Reproduce the data below verbatim, starting from the line with "Where should I click to: Expand" up to and including the line with "point(170,115)".

[MATERIAL FOR THIS EXERCISE start]

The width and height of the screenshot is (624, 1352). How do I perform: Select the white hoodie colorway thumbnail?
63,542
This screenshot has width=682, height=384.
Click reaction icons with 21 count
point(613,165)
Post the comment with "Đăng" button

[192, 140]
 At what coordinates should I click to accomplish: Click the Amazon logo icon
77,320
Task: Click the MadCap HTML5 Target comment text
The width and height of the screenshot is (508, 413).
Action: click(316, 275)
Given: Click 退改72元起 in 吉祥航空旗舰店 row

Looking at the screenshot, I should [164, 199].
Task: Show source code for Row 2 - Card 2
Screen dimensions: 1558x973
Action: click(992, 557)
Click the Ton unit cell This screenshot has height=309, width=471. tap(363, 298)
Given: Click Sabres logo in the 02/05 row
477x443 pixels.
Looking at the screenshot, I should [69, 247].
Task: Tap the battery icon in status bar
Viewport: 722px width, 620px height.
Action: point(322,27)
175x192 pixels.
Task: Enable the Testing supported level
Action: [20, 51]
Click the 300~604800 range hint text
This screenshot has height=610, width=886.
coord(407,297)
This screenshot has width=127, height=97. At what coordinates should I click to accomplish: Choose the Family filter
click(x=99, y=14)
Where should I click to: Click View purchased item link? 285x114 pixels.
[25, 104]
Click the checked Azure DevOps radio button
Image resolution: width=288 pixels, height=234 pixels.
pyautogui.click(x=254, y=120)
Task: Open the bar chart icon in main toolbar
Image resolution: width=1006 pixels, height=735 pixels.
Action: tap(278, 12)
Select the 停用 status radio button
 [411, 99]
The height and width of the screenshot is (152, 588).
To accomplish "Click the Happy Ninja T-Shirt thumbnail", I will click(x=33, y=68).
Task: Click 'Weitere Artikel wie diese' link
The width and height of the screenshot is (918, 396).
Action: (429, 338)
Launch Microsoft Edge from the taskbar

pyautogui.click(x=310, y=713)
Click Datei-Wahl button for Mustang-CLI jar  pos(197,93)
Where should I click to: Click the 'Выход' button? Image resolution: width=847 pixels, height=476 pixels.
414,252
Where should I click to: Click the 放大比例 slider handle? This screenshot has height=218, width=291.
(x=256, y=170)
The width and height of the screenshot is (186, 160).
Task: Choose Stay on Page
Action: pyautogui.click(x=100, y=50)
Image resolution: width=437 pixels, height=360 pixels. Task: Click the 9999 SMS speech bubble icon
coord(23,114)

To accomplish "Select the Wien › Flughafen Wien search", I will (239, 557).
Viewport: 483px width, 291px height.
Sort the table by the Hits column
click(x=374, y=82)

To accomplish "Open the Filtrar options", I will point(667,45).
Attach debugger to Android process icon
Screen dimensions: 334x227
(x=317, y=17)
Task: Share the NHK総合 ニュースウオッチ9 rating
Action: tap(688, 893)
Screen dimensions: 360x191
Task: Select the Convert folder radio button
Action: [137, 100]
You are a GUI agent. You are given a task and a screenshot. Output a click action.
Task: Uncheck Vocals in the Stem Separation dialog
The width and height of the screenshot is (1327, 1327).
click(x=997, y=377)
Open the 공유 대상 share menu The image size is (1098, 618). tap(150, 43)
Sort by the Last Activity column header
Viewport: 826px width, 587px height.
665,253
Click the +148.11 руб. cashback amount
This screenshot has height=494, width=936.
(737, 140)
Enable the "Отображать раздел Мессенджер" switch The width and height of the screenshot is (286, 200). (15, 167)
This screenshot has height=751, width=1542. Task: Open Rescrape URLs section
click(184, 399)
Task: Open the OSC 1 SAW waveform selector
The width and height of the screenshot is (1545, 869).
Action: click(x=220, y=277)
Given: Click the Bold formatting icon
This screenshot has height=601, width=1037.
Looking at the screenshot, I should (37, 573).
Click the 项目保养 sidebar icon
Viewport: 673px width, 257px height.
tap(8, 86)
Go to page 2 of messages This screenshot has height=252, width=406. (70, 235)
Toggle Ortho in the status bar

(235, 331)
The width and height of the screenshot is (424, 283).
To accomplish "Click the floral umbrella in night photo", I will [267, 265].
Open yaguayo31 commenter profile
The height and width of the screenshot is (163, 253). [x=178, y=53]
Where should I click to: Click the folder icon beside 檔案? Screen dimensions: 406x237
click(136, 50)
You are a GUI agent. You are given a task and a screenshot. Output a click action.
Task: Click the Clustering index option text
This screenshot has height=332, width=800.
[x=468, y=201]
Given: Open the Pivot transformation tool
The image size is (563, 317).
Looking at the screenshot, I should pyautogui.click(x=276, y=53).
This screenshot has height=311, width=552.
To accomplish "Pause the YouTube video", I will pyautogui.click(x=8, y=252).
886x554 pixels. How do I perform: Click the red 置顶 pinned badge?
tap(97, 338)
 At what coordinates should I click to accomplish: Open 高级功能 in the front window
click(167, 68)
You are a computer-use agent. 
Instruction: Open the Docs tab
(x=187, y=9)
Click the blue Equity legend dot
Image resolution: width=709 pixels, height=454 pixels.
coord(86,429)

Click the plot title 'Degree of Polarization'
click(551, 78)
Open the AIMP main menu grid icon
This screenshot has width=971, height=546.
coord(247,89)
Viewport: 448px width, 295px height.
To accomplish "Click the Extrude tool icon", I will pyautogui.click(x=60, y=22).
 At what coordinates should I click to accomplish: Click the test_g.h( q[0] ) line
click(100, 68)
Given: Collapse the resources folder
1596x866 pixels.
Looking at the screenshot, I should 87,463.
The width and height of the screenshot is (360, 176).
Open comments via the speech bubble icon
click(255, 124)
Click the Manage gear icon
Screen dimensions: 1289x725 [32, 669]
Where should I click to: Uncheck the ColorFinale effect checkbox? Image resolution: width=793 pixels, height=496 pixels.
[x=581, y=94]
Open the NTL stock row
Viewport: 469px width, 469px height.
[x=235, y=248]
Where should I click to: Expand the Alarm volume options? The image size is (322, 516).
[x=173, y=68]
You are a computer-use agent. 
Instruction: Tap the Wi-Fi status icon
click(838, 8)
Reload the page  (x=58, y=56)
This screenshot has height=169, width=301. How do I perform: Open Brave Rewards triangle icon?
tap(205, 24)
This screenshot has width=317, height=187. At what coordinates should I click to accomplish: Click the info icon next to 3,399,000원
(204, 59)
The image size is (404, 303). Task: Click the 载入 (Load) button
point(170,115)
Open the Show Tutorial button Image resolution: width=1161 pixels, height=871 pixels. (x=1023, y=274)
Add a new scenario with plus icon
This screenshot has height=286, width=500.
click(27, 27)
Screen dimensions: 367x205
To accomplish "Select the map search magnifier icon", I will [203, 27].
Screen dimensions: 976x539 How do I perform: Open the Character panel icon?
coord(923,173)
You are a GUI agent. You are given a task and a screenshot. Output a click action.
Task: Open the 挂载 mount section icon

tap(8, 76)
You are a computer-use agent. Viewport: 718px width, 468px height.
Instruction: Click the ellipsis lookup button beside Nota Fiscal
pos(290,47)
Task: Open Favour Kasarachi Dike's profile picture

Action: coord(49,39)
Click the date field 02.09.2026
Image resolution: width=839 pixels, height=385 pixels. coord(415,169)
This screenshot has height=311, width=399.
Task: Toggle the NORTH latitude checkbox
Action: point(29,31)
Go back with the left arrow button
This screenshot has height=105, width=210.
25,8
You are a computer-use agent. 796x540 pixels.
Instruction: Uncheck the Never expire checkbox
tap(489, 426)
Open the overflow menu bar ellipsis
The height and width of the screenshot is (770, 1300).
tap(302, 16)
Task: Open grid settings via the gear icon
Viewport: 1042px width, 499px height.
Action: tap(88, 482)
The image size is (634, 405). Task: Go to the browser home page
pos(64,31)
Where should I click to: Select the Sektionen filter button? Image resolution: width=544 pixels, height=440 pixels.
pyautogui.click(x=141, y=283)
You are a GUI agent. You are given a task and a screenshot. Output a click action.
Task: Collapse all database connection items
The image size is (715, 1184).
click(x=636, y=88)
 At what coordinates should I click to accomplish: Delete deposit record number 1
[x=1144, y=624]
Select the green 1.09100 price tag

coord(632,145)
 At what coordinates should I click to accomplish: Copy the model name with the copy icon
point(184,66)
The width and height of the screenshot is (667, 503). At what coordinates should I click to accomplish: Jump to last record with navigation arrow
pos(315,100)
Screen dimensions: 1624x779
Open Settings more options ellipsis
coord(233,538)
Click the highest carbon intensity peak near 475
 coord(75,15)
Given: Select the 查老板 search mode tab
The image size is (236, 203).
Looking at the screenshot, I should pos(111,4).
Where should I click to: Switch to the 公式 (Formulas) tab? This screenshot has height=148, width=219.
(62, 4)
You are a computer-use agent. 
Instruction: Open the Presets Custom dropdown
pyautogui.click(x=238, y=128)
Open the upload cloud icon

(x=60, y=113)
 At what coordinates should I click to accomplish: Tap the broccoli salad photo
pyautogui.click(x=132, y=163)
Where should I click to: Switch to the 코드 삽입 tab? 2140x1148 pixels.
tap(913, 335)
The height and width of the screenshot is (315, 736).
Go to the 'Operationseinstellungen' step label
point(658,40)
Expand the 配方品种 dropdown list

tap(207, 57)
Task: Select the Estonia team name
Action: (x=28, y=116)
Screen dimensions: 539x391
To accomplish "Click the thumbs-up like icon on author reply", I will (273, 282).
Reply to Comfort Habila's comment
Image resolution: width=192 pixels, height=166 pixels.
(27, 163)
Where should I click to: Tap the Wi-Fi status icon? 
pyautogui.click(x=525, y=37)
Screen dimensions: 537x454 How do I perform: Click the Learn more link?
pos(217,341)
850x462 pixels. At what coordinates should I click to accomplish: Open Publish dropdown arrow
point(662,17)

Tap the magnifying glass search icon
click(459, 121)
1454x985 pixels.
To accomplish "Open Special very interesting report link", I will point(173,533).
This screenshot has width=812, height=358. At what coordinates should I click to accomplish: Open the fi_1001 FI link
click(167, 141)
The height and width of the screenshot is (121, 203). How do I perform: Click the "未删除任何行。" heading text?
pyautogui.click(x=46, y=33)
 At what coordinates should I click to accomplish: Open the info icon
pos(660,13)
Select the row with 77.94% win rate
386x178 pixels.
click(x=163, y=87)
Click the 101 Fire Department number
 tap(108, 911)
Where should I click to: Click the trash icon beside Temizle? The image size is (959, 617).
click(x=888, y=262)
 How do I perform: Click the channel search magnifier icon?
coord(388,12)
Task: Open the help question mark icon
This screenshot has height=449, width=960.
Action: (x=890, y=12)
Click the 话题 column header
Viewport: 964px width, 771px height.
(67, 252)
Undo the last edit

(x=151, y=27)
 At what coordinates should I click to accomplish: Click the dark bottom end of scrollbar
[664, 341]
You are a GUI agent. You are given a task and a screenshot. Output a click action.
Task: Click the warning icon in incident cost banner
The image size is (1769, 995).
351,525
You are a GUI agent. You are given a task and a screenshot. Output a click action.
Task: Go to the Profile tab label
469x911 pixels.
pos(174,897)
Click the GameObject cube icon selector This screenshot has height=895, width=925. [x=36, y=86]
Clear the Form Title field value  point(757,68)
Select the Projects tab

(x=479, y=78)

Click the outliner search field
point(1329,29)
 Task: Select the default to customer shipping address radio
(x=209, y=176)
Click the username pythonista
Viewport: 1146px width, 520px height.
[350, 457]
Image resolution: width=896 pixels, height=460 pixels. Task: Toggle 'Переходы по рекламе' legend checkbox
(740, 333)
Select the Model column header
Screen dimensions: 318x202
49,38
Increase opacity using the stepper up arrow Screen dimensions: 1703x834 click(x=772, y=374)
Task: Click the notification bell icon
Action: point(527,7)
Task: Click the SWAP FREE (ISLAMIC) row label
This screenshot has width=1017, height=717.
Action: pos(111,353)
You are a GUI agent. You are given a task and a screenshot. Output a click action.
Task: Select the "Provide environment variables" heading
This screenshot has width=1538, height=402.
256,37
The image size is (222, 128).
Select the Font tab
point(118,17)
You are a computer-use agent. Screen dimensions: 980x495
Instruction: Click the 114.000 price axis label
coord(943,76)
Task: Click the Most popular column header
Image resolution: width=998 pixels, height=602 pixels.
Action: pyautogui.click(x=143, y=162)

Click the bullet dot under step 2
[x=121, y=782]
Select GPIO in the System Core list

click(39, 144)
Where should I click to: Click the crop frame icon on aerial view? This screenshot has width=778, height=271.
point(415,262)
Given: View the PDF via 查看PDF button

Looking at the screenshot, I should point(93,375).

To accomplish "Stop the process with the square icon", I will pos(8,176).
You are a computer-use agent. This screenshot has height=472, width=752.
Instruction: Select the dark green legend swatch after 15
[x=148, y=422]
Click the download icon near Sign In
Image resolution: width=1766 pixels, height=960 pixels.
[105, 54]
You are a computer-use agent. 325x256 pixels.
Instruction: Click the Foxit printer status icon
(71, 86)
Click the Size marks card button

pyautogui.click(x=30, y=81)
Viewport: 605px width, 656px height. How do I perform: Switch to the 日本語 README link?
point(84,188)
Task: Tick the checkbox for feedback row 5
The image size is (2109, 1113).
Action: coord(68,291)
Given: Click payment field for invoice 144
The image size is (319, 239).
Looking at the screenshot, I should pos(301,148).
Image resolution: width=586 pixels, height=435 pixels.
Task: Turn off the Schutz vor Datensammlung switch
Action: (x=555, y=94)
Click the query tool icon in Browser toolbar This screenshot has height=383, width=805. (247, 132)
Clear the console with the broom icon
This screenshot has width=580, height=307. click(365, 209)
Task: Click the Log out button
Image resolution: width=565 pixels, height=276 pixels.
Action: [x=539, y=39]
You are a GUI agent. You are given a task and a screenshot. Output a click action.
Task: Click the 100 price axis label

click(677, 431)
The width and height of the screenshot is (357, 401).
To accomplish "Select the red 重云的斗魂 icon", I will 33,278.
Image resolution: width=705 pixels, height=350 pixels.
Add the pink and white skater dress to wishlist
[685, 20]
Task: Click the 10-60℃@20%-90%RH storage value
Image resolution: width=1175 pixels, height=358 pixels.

[MATERIAL FOR THIS EXERCISE end]

■ RIGHT ANSWER
Where should I click to: Expand the Alarm volume options? The image size is (322, 516).
[x=173, y=68]
You are a computer-use agent. 
Instruction: Tap the Wi-Fi status icon
click(838, 8)
Reload the page  (x=58, y=56)
This screenshot has height=169, width=301. How do I perform: Open Brave Rewards triangle icon?
tap(205, 24)
This screenshot has width=317, height=187. At what coordinates should I click to accomplish: Click the info icon next to 3,399,000원
(204, 59)
The image size is (404, 303). Task: Click the 载入 (Load) button
point(170,115)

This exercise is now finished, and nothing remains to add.